_What this task involves_.
Where does the word "Produtos" occur in the entries below? Copy every line that has it.

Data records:
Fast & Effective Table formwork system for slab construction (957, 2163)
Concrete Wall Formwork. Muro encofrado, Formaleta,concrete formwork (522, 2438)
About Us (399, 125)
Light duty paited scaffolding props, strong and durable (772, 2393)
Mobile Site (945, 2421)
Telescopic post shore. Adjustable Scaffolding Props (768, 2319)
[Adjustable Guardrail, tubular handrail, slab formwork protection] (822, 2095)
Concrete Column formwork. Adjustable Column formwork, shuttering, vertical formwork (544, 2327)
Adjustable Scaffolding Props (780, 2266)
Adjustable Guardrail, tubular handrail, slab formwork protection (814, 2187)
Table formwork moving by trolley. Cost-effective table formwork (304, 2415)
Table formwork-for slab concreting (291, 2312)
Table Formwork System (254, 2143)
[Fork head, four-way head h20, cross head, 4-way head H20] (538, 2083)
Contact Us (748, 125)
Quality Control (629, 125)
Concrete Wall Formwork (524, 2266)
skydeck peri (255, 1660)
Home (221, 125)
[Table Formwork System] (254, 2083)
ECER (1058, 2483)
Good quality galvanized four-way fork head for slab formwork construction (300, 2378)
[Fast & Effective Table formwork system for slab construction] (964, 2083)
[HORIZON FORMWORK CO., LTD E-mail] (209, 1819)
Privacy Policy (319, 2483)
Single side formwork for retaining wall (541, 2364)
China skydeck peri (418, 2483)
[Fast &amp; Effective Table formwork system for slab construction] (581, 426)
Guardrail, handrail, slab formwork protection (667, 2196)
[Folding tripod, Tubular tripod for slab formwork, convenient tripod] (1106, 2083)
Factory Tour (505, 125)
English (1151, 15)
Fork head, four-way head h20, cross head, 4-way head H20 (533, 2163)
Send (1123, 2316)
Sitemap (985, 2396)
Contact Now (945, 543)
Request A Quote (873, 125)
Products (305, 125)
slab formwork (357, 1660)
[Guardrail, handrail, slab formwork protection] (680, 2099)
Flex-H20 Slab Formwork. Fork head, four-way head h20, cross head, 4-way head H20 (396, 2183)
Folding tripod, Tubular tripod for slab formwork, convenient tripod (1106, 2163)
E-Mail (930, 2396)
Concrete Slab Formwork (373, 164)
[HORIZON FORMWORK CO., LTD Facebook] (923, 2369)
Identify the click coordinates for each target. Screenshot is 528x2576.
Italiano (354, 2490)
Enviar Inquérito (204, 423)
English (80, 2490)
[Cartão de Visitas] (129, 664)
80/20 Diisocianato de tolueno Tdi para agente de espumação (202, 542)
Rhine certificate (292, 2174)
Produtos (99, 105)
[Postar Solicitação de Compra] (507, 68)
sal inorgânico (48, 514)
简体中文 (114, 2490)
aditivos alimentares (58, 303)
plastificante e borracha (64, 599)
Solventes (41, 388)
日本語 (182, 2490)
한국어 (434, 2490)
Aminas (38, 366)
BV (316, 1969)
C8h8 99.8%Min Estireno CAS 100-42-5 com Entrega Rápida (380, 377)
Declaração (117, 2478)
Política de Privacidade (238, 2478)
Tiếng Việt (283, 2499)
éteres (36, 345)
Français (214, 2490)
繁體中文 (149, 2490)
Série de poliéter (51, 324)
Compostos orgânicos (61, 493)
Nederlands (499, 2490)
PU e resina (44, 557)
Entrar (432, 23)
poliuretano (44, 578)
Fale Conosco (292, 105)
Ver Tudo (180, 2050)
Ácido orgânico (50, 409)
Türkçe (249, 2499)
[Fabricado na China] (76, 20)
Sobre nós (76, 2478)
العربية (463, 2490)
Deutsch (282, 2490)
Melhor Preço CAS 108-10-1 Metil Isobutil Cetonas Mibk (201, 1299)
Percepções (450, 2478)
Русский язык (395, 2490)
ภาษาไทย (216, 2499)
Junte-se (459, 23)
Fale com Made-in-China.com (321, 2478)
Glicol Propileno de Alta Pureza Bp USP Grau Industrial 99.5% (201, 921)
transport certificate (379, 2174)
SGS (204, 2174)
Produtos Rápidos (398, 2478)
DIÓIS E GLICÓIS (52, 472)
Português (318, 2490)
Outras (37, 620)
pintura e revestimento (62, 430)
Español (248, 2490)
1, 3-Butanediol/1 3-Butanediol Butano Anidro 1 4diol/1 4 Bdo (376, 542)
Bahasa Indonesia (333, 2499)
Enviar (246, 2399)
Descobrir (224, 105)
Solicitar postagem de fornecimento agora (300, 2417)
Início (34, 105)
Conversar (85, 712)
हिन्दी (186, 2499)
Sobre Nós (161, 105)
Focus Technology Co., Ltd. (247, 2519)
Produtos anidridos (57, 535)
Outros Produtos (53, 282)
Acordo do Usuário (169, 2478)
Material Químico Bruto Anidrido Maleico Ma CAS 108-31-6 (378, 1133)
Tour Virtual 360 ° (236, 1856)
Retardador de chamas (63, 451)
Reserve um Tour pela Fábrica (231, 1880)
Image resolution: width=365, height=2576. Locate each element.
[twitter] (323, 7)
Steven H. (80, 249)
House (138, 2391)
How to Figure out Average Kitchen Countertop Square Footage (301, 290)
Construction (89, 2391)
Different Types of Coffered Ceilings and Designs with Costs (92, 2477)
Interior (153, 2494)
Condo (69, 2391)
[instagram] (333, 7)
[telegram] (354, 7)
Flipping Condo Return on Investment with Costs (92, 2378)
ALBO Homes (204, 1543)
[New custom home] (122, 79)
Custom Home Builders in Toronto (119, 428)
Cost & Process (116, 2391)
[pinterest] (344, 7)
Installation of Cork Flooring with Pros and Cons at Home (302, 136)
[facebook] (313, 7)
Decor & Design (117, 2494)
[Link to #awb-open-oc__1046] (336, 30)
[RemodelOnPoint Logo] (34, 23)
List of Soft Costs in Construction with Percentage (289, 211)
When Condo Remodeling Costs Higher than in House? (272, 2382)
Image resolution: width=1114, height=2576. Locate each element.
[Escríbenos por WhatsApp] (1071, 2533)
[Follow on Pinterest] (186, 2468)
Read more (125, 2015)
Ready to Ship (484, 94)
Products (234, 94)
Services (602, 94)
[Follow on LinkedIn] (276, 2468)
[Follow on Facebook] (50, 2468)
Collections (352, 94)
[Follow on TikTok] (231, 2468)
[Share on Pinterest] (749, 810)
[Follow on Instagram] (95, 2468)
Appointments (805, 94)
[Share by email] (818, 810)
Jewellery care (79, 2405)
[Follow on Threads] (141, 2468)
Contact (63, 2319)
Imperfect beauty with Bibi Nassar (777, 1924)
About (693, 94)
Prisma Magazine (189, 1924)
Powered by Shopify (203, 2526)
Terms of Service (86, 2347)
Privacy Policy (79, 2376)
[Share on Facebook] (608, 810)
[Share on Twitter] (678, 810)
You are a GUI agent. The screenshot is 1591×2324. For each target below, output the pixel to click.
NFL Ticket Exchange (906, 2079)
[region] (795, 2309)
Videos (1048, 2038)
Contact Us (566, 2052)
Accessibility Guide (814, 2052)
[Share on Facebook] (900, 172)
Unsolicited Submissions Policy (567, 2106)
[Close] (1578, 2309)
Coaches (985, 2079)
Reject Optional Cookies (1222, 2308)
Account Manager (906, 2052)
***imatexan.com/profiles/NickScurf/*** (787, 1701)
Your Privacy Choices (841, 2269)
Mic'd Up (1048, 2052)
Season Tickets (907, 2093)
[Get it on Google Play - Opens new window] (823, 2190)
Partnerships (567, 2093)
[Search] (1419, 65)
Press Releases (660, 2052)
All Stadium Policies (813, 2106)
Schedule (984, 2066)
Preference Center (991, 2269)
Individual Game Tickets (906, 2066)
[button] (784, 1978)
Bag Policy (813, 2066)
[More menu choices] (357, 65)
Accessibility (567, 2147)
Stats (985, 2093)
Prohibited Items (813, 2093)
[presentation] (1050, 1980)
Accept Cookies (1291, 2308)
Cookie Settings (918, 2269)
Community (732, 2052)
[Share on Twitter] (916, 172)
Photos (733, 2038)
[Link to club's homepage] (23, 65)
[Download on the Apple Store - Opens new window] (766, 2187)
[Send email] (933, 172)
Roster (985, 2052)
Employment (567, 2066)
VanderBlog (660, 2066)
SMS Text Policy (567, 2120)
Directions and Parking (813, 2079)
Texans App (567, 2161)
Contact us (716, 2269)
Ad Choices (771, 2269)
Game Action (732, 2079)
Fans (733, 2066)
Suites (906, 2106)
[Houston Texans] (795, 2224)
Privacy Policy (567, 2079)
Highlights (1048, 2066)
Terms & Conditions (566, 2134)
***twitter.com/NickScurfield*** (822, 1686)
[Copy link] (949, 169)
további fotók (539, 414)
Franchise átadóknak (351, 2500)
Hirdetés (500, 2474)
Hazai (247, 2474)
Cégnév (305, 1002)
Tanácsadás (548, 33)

_Reply to the exercise_.
Produtos (99, 105)
Produtos Rápidos (398, 2478)
Produtos anidridos (57, 535)
Outros Produtos (53, 282)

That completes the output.